Suggestopedia: The Theory and its Practical Implications

Lonny hated school with a passion… and went into education with a vengeance. Originally Canadian, Lonny runs exuberant language and teacher training seminars worldwide where he develops techniques to speed up learning by communicating directly with the unconscious mind. He has been at the core of Suggestopedia since 1978 and has written EFL curricula for audiences in America, Europe, the Middle East and China and worked there. Lonny’s ambition is to help create a new culture of communication where people inspire and nurture each other, thereby enabling humanity to transcend existing norms and lead more fulfilling lives.  www.lonnygold.com 

My encounter with Suggestopedia in 1977 was a momentous one.
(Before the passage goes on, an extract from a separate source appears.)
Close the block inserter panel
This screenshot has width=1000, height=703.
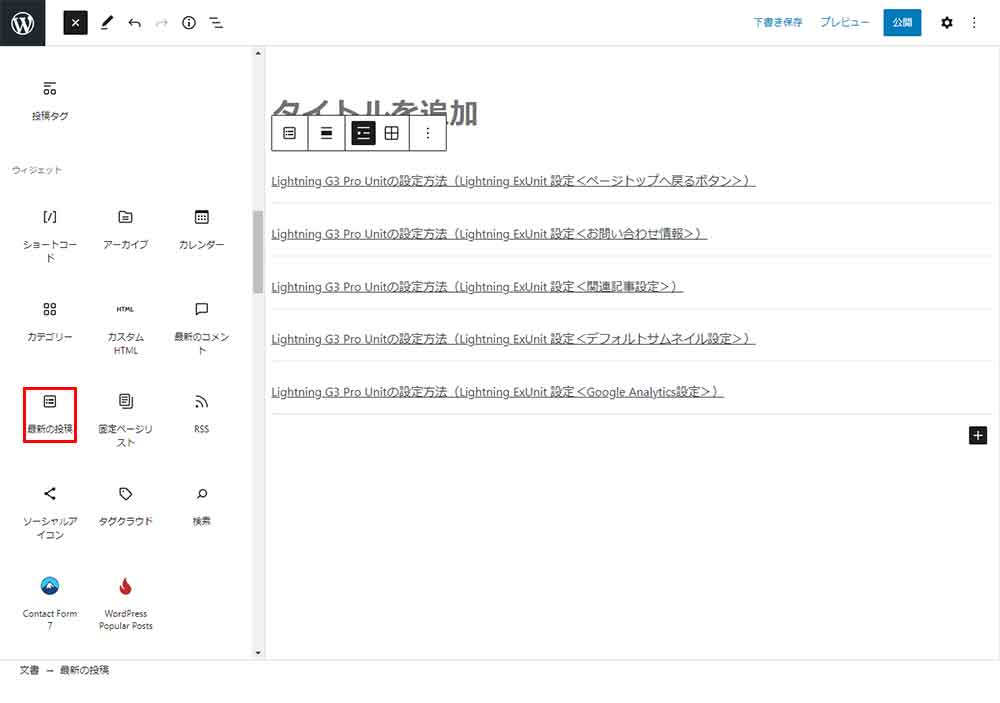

And it all began on an elevator. I had come to observe a Suggestopedic French class in a government training facility in Ottawa. The Canadian government was using the Suggestopedic method to teach French to English-speaking government employees. On the short ride from the ground floor up to the sixth floor I was able to witness two English-speaking civil servants from the western Prairie provinces having an argument in French. “I am a Louis XV dresser and my legs are much more beautiful than yours!” attacked the first man. “Yes,” replied the second, “but I am a Louis XIV four-poster bed and you can’t imagine what goes on, thanks to me, at night!” That did it. I hadn’t yet observed my first Suggestopedic class but I was already sold on the method!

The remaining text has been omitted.